The talks also focused on the best way to promote skills, apprenticeships and careers within the Irish construction industry, and the best way to reward businesses that demonstrate a commitment to reducing Ireland’s carbon footprint.

A range of specific recommendations emerged from the event, including:

  • An immediate audit of old housing stock and vacant derelict buildings and how these can be re-occupied, to be carried out by local authorities
  • A reduction in red tape to incentivise small builders
  • Greater investment in rapid house construction training for local authority staff
  • A reduction in the timeframe of apprenticeships by one year – to attract greater numbers of apprentices and tradespeople to the construction sector
  • Government to incentivise construction companies to recycle properly, thus reducing the volume of waste going into landfill, and lowering emissions
  • Return national tree-planting targets to a minimum of 10,000 hectares per annum.

Damien English TD (pictured right), Minister of State at the Department of Housing, Planning, and Local Government, attended the round-table discussion, while panellists included Jim Gannon, CEO of Sustainable Energy Authority of Ireland, Conal Mac Coille, Chief Economist at Davy, Aoife Brennan, Director of Research at Lisney and Tom Parlon, Director General of the Construction Industry Federation.

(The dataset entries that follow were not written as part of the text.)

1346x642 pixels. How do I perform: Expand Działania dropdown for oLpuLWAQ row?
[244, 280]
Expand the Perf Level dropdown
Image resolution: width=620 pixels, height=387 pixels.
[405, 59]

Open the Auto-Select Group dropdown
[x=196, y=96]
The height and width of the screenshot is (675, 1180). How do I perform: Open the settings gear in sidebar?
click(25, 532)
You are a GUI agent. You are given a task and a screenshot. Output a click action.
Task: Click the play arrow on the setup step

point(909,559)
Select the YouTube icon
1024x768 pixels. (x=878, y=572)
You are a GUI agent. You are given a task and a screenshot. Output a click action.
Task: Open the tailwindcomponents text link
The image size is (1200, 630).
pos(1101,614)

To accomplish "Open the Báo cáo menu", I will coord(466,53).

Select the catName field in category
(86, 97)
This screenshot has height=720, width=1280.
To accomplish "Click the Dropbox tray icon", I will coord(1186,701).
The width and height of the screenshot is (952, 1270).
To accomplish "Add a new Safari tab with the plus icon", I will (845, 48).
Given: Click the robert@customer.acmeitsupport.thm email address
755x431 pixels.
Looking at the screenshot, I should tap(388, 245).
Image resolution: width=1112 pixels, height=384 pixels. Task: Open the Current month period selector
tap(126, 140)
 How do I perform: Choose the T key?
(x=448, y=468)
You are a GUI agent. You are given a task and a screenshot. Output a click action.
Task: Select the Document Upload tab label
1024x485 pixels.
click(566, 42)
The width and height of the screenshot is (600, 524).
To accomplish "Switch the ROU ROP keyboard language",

The outcomes of the meeting have been developed into a submission paper for Government and Guaranteed Irish will now work with political representatives to explore the potential for collaboration in formulating solutions. The full submission paper can be found here: https://www.guaranteedirish.ie/news/position-paper-construction-month-2018/

Brid O’Connell (pictured left), CEO of Guaranteed Irish, said: “At a time when there is an urgent need for solutions to the current housing crisis, Irish society also has a duty to ensure those solutions are sustainable into the future – by developing good-quality housing stock that benefits local communities. Our members are sector leaders across the construction and manufacturing industries, and bringing them and other stakeholders together led to some very productive discussion and a series of detailed recommendations that will help achieve that goal.”

Guaranteed Irish now has over 500 members – indigenous and international – who make a significant contribution to the Irish economy every year, both in terms of turnover and employment, as well as contribution to their local communities. Guaranteed Irish members employ nearly 50,000 people in Ireland, generating a turnover of €11 billion.

Members of Guaranteed Irish in the construction, manufacturing, hardware and DIY sectors include Irish Cement, Tegral Building Products, Wavin, Kingspan Insulation, Saint-Gobain, Combilift, Celuplast, Dulux, Kilsaran, Roadstone, Irish Fencing Services, Clogrennane Lime, Fleetwood Paints, and Camfil.

Membership of the Guaranteed Irish organisation spans all sectors including pharmaceutical; healthcare; technology; construction; energy; professional services; manufacturing; tourism; food and drink; craft and design; retail; and lifestyle. The organisation considers three core criteria when assessing an applicant for membership – jobs, community and provenance.

In order to meet these criteria, applicants must comply with all labour legislation, and provide fair working conditions to support and care for all of their employees. They must also demonstrate constructive and ongoing engagement with the communities in which the business is based. Lastly, applicants must have their origins in Ireland or be an international business that has embedded itself in Ireland. They must also have a substantial on-the-ground presence in Ireland, with many supporting indigenous spin-off companies.